- **YOUR OBJECTIVE**
Every record that follows should be written out again without any change.

======== RECORDS SHOWN ========

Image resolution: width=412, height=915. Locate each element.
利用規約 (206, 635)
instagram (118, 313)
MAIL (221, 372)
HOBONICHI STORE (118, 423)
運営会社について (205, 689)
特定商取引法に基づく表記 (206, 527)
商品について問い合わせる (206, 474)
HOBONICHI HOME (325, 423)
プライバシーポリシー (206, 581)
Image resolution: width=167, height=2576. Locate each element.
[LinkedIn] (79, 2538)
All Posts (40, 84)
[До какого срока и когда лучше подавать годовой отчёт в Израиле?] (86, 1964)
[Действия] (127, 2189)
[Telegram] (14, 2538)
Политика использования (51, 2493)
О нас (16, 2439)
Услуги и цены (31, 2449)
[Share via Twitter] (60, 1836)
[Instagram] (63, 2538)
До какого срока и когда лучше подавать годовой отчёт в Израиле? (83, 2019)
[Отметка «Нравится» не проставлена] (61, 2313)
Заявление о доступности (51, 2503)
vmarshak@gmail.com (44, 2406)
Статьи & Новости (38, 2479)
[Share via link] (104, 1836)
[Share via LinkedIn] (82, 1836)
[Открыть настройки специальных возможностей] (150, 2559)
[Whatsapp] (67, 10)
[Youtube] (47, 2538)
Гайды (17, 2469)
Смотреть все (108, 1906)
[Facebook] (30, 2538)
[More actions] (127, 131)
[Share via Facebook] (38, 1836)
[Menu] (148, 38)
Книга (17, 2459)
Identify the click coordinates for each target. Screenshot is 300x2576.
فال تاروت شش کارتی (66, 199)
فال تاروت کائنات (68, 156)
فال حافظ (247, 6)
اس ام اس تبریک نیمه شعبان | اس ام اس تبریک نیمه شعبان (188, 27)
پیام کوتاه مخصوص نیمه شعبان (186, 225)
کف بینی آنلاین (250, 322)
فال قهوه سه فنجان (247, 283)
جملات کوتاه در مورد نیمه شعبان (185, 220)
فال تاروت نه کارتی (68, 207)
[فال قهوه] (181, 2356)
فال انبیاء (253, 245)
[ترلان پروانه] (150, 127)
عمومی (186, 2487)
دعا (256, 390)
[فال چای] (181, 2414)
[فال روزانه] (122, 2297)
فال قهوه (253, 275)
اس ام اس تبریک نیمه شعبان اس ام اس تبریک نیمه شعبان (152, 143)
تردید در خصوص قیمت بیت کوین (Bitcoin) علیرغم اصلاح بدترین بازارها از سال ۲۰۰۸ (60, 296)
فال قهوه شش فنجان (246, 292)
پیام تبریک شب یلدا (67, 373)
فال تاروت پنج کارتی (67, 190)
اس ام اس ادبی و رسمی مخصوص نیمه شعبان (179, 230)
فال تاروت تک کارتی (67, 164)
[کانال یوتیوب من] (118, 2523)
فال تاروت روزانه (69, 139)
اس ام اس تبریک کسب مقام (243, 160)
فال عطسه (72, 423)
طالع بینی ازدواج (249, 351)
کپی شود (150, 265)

========

- **YOUR RESPONSE**
Image resolution: width=412, height=915. Locate each element.
利用規約 (206, 635)
instagram (118, 313)
MAIL (221, 372)
HOBONICHI STORE (118, 423)
運営会社について (205, 689)
特定商取引法に基づく表記 (206, 527)
商品について問い合わせる (206, 474)
HOBONICHI HOME (325, 423)
プライバシーポリシー (206, 581)
Image resolution: width=167, height=2576. Locate each element.
[LinkedIn] (79, 2538)
All Posts (40, 84)
[До какого срока и когда лучше подавать годовой отчёт в Израиле?] (86, 1964)
[Действия] (127, 2189)
[Telegram] (14, 2538)
Политика использования (51, 2493)
О нас (16, 2439)
Услуги и цены (31, 2449)
[Share via Twitter] (60, 1836)
[Instagram] (63, 2538)
До какого срока и когда лучше подавать годовой отчёт в Израиле? (83, 2019)
[Отметка «Нравится» не проставлена] (61, 2313)
Заявление о доступности (51, 2503)
vmarshak@gmail.com (44, 2406)
Статьи & Новости (38, 2479)
[Share via link] (104, 1836)
[Share via LinkedIn] (82, 1836)
[Открыть настройки специальных возможностей] (150, 2559)
[Whatsapp] (67, 10)
[Youtube] (47, 2538)
Гайды (17, 2469)
Смотреть все (108, 1906)
[Facebook] (30, 2538)
[More actions] (127, 131)
[Share via Facebook] (38, 1836)
[Menu] (148, 38)
Книга (17, 2459)
Identify the click coordinates for each target. Screenshot is 300x2576.
فال تاروت شش کارتی (66, 199)
فال تاروت کائنات (68, 156)
فال حافظ (247, 6)
اس ام اس تبریک نیمه شعبان | اس ام اس تبریک نیمه شعبان (188, 27)
پیام کوتاه مخصوص نیمه شعبان (186, 225)
کف بینی آنلاین (250, 322)
فال قهوه سه فنجان (247, 283)
جملات کوتاه در مورد نیمه شعبان (185, 220)
فال تاروت نه کارتی (68, 207)
[فال قهوه] (181, 2356)
فال انبیاء (253, 245)
[ترلان پروانه] (150, 127)
عمومی (186, 2487)
دعا (256, 390)
[فال چای] (181, 2414)
[فال روزانه] (122, 2297)
فال قهوه (253, 275)
اس ام اس تبریک نیمه شعبان اس ام اس تبریک نیمه شعبان (152, 143)
تردید در خصوص قیمت بیت کوین (Bitcoin) علیرغم اصلاح بدترین بازارها از سال ۲۰۰۸ (60, 296)
فال قهوه شش فنجان (246, 292)
پیام تبریک شب یلدا (67, 373)
فال تاروت پنج کارتی (67, 190)
اس ام اس ادبی و رسمی مخصوص نیمه شعبان (179, 230)
فال تاروت تک کارتی (67, 164)
[کانال یوتیوب من] (118, 2523)
فال تاروت روزانه (69, 139)
اس ام اس تبریک کسب مقام (243, 160)
فال عطسه (72, 423)
طالع بینی ازدواج (249, 351)
کپی شود (150, 265)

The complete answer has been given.